Retrospective case series of patients who underwent directed conjunctival biopsy for suspected ocular sarcoidosis at the University of Illinois-Chicago Department of Ophthalmology from January 1999-August 2011. Directed biopsies of conjunctival nodules in the inferior fornix were obtained. Tissue was fixed in 10% formalin and embedded in paraffin, sectioned, and stained with hematoxylin and eosin. For the standard sectioning method, 4 to 6 sections at one level of the tissue were taken. For the multi-plane sectioning method, a minimum of 15 sections were obtained, evaluating at least five sections at three different tissue levels. A biopsy was defined as positive if discrete noncaseating granulomas were identified. Interpretation of histologic data was performed by one of two ocular pathologists.

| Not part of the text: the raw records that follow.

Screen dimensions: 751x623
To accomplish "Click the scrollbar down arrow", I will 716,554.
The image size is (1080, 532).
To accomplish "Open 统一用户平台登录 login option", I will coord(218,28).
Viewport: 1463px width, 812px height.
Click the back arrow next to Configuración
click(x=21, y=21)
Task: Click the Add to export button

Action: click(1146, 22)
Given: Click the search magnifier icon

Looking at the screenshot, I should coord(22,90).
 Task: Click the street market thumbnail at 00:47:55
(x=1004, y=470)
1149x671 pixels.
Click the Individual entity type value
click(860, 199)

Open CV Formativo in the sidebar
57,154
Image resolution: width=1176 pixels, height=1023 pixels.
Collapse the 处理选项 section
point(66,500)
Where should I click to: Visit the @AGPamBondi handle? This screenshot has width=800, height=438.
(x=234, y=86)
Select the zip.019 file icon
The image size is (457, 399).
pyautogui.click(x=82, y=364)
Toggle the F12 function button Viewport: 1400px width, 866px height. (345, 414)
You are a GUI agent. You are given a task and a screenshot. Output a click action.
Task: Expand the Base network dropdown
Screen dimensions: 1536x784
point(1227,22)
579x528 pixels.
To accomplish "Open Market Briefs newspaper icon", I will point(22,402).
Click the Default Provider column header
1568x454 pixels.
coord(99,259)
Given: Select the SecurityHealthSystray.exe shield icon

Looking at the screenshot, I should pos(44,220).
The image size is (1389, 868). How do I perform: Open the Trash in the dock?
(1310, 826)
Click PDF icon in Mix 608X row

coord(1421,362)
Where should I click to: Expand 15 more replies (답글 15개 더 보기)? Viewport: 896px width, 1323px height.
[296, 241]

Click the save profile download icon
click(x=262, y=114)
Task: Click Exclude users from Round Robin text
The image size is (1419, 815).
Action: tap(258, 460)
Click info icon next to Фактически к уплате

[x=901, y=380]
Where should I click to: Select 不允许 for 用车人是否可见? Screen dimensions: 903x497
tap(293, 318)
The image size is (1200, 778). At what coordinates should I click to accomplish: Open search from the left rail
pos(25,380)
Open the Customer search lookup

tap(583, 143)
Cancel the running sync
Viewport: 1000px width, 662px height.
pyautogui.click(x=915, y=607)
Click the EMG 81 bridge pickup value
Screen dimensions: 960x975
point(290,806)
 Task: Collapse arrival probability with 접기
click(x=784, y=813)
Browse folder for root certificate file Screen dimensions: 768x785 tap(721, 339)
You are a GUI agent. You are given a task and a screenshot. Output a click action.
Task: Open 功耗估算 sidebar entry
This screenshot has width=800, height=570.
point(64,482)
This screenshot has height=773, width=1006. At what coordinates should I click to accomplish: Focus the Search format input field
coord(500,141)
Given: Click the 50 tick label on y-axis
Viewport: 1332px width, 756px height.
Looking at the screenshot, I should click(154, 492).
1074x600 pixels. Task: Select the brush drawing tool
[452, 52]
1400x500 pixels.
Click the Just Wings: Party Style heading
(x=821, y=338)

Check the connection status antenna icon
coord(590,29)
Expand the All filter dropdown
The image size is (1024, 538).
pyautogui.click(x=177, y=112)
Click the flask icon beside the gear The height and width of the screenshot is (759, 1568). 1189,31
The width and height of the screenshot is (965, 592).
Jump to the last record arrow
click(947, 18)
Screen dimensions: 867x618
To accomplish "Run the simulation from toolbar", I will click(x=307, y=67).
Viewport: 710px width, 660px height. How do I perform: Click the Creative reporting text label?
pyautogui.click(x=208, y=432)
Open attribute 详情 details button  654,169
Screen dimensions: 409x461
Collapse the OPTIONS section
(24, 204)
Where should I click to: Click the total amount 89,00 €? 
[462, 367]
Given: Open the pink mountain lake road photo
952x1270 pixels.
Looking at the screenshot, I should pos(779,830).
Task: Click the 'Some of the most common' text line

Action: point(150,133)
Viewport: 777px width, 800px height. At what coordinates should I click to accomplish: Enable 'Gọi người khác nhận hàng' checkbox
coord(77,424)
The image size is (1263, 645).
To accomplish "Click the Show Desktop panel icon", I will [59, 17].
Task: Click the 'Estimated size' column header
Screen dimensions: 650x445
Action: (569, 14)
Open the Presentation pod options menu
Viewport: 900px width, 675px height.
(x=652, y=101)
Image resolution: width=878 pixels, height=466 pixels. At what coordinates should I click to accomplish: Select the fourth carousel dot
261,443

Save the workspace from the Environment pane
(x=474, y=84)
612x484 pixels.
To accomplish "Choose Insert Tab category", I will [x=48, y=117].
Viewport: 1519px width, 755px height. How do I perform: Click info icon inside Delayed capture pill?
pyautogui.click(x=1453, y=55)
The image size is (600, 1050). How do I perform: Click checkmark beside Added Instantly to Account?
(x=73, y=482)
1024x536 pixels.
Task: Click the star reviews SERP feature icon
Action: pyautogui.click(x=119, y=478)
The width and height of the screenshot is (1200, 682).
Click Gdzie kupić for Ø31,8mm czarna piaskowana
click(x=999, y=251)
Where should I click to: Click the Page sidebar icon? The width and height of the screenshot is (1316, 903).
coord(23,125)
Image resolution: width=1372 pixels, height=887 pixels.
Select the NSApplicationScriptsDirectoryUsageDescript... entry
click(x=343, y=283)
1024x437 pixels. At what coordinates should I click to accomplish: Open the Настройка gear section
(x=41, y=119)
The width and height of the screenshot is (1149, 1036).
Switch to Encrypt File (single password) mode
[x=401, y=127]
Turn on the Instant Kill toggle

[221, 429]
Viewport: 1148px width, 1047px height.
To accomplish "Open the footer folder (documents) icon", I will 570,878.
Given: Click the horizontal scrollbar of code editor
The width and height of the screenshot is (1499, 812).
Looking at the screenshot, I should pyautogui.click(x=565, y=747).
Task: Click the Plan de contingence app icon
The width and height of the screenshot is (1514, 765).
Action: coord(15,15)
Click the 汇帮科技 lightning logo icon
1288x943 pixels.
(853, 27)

Eight patients were identified. All were females with a mean age of 43.5 [range 20-62]. Seven patients (87.5%) were African-American. Four patients had granulomatous anterior uveitis and 4 had panuveitis. 62.5% (5/8) had positive conjunctival biopsies for sarcoidosis. 100% (2/2) of biopsies initially prepared by multi-plane sectioning were positive, compared to 33% (2/6) prepared by standard sectioning. Re-examination of these negative biopsies by multi-plane sectioning revealed an additional positive case, raising the total yield to 62.5%. Four of the five positive biopsy patients were on anti-inflammatory treatment (including topical prednisolone, oral prednisone, and methotrexate) prior to conjunctival biopsy.
Directed conjunctival biopsy represents a minimally invasive, moderately high yield method of diagnosing ocular sarcoidosis which can be performed even after initiation of anti-inflammatory therapy. Using a multi-plane histologic sectioning method may increase biopsy yield.